Rachel Bellwoar reviews the miniseries Chernobyl…
From the fire, which first caught people’s attention, because of its strange coloring, to the burn victims who would die from radiation exposure, “seeing is believing” shouldn’t be a phrase that is needed when discussing the Chernobyl disaster yet it’s one that takes on terrible significance in the Sky Atlantic and HBO miniseries, Chernobyl, about the disaster.
On April 26, 1986 one of the nuclear reactors at the Chernobyl Nuclear Power Plant exploded during a safety test that went horribly wrong. That’s the truth, yet you wouldn’t know it by how long it takes for anyone to admit that’s what happened. For too long the official word is a tank exploded, and people believe it because a) they want to, and b) the reactor wasn’t supposed to be able to explode. That Valery Legasov (Jared Harris) – a scientist who worked with politician, Boris Shcherbina (Stellan Skargård), in the days after Chernobyl – is finally able to convince people it was the core comes down to no one realizing graphite could be damning evidence.
Proof isn’t usually a bad thing to ask for, but there’s nothing usual about Chernobyl. As odd a statement as it might be to make about a TV show, at some point in telling the story of Chernobyl you have to let seeing go. Anatoly Dyatlov (Paul Ritter), the supervising engineer, didn’t in the moments after the explosion. He refused to admit the core wasn’t there and by sending plant workers to check in his stead, exposed them to deadly levels of radiation.

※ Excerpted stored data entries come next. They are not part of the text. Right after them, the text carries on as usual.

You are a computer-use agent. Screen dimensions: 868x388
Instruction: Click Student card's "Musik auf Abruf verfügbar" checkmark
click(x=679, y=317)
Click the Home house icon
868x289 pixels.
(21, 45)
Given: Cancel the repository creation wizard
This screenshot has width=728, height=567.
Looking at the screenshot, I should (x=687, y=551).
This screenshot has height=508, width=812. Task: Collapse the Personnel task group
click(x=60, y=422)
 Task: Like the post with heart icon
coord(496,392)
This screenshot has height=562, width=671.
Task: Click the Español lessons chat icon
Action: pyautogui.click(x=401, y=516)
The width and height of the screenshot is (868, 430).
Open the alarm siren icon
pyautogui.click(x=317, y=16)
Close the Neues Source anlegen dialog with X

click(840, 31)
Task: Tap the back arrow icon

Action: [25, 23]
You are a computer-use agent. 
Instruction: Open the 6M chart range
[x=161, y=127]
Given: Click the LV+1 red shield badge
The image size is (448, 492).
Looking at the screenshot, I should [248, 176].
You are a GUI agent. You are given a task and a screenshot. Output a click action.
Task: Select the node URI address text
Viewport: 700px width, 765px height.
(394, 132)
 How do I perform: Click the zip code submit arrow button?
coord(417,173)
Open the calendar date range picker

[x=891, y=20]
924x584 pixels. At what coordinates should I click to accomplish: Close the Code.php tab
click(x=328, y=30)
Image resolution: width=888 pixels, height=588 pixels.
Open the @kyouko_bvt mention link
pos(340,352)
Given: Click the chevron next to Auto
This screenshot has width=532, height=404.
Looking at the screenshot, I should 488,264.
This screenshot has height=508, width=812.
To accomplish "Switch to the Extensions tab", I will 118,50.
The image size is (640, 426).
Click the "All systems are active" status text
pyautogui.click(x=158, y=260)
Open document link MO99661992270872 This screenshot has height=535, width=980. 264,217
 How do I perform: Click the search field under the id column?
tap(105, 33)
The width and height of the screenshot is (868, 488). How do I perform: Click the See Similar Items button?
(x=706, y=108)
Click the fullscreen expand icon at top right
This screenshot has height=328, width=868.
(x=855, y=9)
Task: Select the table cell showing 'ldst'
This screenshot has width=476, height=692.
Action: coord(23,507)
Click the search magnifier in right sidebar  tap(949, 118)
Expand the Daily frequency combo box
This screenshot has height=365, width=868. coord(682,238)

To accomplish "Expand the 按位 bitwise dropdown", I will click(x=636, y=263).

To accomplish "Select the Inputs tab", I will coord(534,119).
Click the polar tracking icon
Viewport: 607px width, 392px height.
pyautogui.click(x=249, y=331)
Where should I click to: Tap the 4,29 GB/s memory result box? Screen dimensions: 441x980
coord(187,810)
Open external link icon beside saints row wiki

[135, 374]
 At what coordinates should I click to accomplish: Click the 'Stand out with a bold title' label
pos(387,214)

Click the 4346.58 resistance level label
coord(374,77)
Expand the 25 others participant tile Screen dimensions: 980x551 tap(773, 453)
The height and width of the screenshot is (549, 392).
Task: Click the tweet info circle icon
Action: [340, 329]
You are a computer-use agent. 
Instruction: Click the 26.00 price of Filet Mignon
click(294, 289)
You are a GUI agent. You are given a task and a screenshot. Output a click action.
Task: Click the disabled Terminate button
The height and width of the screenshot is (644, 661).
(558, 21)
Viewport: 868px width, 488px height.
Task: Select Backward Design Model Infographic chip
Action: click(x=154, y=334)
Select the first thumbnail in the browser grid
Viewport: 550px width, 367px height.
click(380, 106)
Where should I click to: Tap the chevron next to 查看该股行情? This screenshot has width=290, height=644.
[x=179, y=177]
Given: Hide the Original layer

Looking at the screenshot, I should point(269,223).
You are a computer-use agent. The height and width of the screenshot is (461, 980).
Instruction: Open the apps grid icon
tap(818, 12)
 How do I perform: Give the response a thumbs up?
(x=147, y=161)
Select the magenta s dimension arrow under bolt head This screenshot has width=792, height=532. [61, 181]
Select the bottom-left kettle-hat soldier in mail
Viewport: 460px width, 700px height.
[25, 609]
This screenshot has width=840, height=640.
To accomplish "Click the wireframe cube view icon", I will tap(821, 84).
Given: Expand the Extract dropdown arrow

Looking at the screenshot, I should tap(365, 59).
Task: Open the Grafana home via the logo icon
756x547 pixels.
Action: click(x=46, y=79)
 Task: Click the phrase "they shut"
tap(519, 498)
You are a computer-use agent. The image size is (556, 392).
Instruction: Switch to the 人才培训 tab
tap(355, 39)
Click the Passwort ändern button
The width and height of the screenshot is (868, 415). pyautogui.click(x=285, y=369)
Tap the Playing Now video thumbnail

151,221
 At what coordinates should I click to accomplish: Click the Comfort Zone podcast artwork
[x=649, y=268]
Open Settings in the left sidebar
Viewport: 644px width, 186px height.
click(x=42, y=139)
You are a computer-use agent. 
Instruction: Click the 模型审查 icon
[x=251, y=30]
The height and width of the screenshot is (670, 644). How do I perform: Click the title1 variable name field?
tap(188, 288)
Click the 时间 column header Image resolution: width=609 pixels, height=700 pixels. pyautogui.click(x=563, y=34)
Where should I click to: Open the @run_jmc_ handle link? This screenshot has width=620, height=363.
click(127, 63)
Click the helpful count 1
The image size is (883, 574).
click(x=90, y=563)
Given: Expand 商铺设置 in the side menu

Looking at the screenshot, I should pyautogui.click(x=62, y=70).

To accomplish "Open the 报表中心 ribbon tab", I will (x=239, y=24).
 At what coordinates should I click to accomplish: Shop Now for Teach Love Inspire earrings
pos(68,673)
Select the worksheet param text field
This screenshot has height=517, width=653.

As many visible horrors as there are in the events surrounding Chernobyl, radiation is invisible and it’s that reality that the show captures so well. Music by Hildur Guðnadóttir and sound step in where images fail, creating tension from scenes where nothing looks outwardly wrong. It’s the difference between knowing you’re in danger and feeling like you are. If you can’t see the danger, it’s harder to believe it’s there and you can tell yourself it might not be as bad as they say. Hearing the danger makes-up the difference and while it’s not a soundtrack you’d listen to in the car, that oppressiveness is key to conveying the seriousness of the situation.
Knowing that civilians can’t hear the music, too, makes it even more painful to watch them agree to jobs that robots couldn’t do. In episode two, three men are sent to empty a water tank beneath the reactor. While necessary to prevent a second explosion, Valery estimates they’ll be dead in a week. A Geiger counter becomes the biggest cruelty of all because they have to hear what they agreed to after it’s too late. A Geiger counter is great if you have the option to turn around, but they don’t, so why bring one at all?
When sound can make a difference, though (an alarm going off during the safety test), Dyatlov is able to tell someone to turn it off. Silence, on Chernobyl, becomes a killer and it’s why this miniseries exists: to speak up so disasters like Chernobyl don’t happen again.
Chernobyl is available on DVD starting July 15th in the UK from Acorn. The Blu-ray is out July 29th.